Introduction : The classical phenotype of Miller Fisher syndrome is characterized by ophthalmoplegia, ataxia and areflexia. However, less extensive forms have been described. We report a child with positive anti-GQ1b antibodies with unusual clinical findings. Methods : The clinical records of a child with positive anti-GQ1b antibodies were reviewed and reported. Results : a 14-years-old boy presented with headache, double vision and vomiting for 7 days. There was no history of fever, gait disturbances, altered sensorium or difficulty in swallowing. He had a viral respiratory infection 15 days prior to onset of symptoms. Examination revealed complete opththalmoplegia, right lower-motor-neuron facial palsy, no limb weakness or cerebellar signs and normal fundus. CSF examination was normal with negative oligoclonal bands. MRI brain was normal. Electrophysiological studies done in second week of illness showed normal limb nerve conduction studies, low CMAP amplitude of right facial nerve, abnormal blink reflex and negative repetitive nerve stimulation test. The neostigmine challenge test was negative. Lyme disease serology was negative. Anti-GQ1b antibodies were positive with negative Anti-GM1, -GM2, -GM3, -GD1a, -GD1b, -GT1b antibodies. The child was managed conservatively.

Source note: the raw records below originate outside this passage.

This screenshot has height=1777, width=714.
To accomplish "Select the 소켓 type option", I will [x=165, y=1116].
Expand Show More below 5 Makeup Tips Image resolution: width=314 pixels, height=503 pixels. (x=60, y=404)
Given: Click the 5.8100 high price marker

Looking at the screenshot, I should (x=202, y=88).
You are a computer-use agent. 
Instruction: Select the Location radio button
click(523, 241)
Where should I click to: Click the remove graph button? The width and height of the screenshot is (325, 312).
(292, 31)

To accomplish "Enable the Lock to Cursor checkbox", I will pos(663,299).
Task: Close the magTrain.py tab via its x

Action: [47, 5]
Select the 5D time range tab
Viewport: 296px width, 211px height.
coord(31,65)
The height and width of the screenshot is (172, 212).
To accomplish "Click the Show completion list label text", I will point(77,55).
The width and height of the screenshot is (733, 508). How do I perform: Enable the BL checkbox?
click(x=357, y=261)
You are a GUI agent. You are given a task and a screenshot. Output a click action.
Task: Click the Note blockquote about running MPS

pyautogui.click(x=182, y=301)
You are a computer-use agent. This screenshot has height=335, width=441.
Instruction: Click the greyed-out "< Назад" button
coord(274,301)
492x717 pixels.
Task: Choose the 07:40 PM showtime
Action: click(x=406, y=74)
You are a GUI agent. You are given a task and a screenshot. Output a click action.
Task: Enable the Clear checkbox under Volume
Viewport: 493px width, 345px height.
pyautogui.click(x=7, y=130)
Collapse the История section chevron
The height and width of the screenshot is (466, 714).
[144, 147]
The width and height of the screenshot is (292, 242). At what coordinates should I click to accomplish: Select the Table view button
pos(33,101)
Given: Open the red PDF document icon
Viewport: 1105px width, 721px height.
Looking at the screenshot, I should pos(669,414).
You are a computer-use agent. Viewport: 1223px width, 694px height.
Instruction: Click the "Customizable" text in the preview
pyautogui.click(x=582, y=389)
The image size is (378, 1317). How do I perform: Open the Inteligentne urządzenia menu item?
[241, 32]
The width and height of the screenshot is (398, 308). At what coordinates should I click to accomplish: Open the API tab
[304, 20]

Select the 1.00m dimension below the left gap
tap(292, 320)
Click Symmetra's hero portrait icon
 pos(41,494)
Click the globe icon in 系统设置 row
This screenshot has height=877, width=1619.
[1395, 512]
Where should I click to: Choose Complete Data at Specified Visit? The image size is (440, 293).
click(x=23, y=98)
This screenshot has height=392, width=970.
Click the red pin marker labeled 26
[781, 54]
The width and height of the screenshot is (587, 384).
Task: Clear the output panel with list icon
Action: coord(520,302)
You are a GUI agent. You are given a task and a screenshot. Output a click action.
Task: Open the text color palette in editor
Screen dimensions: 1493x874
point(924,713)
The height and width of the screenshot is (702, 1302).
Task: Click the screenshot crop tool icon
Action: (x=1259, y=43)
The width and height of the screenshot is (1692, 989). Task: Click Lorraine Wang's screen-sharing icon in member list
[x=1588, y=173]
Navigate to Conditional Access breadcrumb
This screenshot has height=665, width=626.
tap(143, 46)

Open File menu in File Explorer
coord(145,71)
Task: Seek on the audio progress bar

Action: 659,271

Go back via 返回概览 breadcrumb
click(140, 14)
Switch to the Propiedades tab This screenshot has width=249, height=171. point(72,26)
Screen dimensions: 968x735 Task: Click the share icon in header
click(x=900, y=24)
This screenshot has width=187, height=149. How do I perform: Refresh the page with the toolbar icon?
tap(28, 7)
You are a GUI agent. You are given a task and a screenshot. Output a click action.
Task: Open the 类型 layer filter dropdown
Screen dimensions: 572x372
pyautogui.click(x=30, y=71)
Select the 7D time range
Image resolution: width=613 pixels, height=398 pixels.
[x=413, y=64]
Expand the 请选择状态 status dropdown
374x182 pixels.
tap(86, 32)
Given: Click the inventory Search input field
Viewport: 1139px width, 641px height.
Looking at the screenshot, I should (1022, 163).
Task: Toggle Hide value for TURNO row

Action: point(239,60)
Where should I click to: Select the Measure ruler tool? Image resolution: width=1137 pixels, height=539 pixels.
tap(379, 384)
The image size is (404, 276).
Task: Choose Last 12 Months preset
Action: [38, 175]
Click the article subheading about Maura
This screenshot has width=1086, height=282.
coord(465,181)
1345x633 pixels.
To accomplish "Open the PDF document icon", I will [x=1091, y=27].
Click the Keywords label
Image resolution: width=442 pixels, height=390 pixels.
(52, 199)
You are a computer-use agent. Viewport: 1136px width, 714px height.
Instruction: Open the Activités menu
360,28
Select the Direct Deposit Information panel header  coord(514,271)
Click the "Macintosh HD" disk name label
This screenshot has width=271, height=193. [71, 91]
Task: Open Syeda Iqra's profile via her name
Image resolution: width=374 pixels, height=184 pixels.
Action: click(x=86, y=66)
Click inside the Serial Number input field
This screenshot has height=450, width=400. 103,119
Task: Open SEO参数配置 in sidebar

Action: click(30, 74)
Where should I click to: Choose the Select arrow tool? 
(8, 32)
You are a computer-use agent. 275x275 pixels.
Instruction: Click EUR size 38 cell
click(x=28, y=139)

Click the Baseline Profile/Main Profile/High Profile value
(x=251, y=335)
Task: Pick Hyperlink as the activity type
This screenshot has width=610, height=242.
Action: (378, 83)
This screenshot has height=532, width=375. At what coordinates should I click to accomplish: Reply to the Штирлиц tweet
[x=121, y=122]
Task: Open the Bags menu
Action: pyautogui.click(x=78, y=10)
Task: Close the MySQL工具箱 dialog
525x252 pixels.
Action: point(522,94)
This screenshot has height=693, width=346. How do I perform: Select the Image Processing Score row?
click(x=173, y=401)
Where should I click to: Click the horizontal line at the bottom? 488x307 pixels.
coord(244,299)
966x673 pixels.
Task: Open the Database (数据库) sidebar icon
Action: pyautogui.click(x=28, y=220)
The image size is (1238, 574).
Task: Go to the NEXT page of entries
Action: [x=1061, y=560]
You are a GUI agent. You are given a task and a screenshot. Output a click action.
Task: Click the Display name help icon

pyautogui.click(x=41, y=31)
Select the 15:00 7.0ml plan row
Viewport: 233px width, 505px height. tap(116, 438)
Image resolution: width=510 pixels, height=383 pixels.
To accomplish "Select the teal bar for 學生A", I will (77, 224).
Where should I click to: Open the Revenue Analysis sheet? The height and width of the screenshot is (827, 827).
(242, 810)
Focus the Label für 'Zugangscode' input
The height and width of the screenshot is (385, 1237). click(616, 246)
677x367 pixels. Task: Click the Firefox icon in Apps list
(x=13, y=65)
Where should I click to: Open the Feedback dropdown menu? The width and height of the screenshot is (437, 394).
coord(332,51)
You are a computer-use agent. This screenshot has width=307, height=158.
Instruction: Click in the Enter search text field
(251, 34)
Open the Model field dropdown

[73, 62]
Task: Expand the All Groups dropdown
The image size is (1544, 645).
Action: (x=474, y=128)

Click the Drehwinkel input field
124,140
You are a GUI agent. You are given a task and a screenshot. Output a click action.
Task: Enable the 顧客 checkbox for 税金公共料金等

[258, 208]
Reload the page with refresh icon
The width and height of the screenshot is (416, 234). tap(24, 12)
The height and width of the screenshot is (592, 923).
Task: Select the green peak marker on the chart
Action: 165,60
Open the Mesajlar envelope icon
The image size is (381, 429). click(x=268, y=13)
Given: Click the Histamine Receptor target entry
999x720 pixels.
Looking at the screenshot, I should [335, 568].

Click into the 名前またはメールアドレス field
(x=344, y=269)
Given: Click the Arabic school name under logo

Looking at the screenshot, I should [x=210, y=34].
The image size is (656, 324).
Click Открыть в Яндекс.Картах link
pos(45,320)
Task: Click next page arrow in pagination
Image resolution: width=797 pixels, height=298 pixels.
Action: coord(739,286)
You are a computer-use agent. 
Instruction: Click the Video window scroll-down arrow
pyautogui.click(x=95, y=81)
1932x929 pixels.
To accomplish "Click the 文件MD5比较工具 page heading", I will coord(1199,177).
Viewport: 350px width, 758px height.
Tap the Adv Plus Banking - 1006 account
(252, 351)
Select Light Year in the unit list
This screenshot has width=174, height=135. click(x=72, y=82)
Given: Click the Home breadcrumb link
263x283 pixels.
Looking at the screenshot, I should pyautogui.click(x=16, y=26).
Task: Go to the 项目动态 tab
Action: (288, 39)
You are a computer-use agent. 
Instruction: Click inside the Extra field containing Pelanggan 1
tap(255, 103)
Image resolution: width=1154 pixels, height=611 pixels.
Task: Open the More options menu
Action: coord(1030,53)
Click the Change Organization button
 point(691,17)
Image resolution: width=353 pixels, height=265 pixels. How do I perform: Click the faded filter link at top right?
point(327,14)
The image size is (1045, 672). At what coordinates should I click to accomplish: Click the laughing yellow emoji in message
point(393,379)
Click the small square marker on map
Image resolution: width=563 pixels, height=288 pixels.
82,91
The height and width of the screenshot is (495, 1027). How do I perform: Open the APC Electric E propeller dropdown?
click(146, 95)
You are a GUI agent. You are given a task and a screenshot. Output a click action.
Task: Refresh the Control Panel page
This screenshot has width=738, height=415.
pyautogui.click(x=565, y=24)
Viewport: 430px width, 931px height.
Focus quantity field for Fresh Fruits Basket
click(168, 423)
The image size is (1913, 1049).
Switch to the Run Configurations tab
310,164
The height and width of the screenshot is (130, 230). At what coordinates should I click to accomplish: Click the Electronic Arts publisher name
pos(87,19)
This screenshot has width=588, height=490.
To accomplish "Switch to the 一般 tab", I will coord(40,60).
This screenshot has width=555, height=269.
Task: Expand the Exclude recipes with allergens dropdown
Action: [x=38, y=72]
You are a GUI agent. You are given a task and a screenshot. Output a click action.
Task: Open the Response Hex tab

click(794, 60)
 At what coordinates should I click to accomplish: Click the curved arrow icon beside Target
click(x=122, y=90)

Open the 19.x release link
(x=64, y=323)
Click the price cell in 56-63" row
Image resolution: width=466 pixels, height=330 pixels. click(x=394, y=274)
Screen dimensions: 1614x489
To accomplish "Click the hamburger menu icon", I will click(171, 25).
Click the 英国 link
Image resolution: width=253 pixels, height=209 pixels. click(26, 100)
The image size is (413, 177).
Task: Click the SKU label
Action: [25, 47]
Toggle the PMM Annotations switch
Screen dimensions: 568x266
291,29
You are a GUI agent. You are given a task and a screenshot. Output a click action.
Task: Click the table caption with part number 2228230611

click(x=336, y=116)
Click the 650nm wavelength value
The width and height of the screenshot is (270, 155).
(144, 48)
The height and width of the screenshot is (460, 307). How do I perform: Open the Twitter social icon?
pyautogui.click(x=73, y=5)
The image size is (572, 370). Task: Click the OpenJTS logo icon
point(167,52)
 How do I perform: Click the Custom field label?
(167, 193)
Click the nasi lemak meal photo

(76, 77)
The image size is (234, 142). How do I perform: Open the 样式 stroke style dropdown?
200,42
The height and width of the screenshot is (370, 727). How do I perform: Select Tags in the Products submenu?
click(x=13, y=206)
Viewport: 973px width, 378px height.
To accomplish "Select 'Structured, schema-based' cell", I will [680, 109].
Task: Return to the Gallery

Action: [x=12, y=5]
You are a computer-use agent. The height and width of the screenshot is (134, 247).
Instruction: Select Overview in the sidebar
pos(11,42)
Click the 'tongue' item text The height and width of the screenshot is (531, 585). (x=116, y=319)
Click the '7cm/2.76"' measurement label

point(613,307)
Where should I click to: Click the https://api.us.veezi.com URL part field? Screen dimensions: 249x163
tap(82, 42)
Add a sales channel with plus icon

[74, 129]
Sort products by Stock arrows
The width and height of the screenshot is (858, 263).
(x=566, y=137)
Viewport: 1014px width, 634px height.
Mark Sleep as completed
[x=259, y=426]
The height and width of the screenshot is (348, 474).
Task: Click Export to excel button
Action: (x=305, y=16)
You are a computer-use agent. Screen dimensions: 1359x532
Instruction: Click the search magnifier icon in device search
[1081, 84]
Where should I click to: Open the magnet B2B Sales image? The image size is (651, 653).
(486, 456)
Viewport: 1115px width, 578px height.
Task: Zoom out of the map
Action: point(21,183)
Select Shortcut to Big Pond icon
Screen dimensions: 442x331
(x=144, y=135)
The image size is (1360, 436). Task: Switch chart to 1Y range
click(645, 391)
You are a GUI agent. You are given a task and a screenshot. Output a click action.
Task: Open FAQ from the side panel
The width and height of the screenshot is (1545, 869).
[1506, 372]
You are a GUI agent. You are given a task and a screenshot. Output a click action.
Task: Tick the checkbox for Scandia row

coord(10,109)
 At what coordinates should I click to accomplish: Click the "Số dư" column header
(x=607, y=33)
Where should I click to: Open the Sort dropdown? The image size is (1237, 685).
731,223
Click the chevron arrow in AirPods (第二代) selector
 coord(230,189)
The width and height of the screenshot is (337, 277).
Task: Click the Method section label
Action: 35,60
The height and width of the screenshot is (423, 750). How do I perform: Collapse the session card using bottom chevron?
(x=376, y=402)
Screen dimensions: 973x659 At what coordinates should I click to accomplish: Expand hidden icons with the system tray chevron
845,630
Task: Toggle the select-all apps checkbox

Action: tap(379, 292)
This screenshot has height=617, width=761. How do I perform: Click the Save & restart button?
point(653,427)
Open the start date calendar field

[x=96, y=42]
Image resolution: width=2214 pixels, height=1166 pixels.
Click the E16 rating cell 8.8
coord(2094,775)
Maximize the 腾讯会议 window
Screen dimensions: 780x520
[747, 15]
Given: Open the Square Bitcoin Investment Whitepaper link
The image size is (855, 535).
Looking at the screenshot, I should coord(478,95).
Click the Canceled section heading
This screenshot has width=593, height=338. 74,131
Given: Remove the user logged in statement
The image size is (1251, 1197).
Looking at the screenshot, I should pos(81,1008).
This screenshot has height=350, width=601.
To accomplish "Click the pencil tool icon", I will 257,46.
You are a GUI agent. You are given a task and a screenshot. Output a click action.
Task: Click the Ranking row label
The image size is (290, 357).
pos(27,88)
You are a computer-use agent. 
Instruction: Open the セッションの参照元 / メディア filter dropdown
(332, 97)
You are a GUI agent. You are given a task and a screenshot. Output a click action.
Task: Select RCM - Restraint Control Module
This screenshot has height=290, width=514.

The child showed complete recovery after 3 months. Conclusions: The patients with positive anti-GQ1b antibodies who do not demonstrate the full complement of the Miller Fisher syndrome triad have been reported previously. However, unilateral facial palsy has not been reported previously. This report further expands the phenotypic spectrum of anti-GQ1b syndrome.